The real estate industry in the United States is currently booming, and there’s a few things every new real estate investor should know. One of the most complicated components of being a real estate investor is knowing your way around deeds. Deeds can be private or official, although in homeownership almost all deeds are private. Within the category of private deeds there are warranty deeds and “quitclaim deeds.” If you’re dealing with a quitclaim deeds you should exercise caution, as they’re the weakest type of deed in real estate.
Quitclaim Deeds Offer Only a Small Amount of Protection
Quitclaim deeds, also called non-warranty deeds, only convey the interest of the grantor of the current property. In other words, they only “remise, release, and quitclaim,” their interest, meaning there are no promises regarding the quality of the title.
Grantors of quitclaims make no real claims as to the quality of their property, making them far less liable in the event something is seriously wrong with the property. Sometimes the grantor of a quitclaim has no interest in the property, and will thereby give the grantee nothing by virtue of the quitclaim deed. That is, they acquire no right of warranty against the grantor.

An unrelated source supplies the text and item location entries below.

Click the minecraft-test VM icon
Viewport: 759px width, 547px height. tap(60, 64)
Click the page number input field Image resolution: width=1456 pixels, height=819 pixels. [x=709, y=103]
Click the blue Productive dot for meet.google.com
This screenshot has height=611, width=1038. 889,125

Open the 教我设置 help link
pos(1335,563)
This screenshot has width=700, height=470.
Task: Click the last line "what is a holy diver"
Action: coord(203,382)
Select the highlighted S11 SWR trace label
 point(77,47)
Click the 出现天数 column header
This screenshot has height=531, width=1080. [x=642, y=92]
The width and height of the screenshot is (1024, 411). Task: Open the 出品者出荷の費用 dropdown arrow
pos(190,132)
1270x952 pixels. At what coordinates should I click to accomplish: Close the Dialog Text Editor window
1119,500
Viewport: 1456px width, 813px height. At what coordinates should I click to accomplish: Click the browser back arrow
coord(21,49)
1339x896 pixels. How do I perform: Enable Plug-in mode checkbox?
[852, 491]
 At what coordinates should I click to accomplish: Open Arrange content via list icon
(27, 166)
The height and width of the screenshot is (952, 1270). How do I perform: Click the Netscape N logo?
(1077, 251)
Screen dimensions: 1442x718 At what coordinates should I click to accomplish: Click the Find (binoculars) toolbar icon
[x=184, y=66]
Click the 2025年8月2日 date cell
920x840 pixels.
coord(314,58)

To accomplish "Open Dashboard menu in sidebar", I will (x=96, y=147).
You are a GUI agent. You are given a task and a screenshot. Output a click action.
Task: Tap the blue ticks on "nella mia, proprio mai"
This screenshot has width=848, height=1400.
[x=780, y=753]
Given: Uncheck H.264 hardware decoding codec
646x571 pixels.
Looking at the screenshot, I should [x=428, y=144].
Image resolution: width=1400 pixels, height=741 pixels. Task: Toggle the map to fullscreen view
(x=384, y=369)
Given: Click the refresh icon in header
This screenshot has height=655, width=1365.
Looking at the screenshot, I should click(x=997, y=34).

Quitclaims Should be Accepted from Only a Select Few
As quitclaims offer the least amount of protection, you should agree to a quitclaim only from grantors you know well and trust with certainty. Quitclaims can be useful, but only for extremely low-risk transactions between people who know and trust each other.
Additionally, quitclaim participants often don’t involve the exchange of money with each other because of the nature of the deed. As such, quitclaims are usually used to transfer property within a family, such as between a parent and adult child, ro between siblings. Some divorcing couples also use a quitclaim deeds to expediate the process.
They Can be Used to Clear a Title Defect
Sometimes, there are “defects” in the recorded history of a real estate title. These can include things like issues with wording, a missing signature, or the failure to properly record certain documentation in past exchanges.
These things aren’t common, as real estate is an extremely thorough and litigious business, but they do sometimes slip through the cracks. In the event of something like this happening, quitclaims can be used to grant a “quitclaim” for the previous owner and transfer ownership to the future owner without too much hassle.
They’re Only as Effective as a Warranty Deed if the Title is Good
Remember, a warranty deed is essentially a more ironclad and safer version of a quitclaim deed. There are times, however, when a quitclaim deed can convey title as effectively as the former, but only if the grantor has a good title when the deed is delivered.
The reason many don’t use a quitclaim deed is because of the lack of warranties it grants and holds. If the title has a defect, the grantee has no legal recourse against the grantor under the deed. This is why a quitclaim is usually only used if the grantor is sure of the title status or if they wish to assume no liability for the transfer.
A Quitclaim Has No Bearing on the Mortgage
To reiterate, quitclaim deeds are often used between family members because there is no exchange of money and both members are, often, well aware of the title that the deed grants. Due to this fact, quitclaims are often not used in situations where the property has a mortgage outstanding.
There are exceptions to this general rule, however, but the important thing to keep in mind is that the use of a quitclaim deed will not affect the price of the mortgage. The grantee often assumes the responsibility for paying the mortgage or refinancing it with the permission of the lenders in play. If the grantor wants extra protection, a legally enforceable agreement can be drawn to document the terms of payment.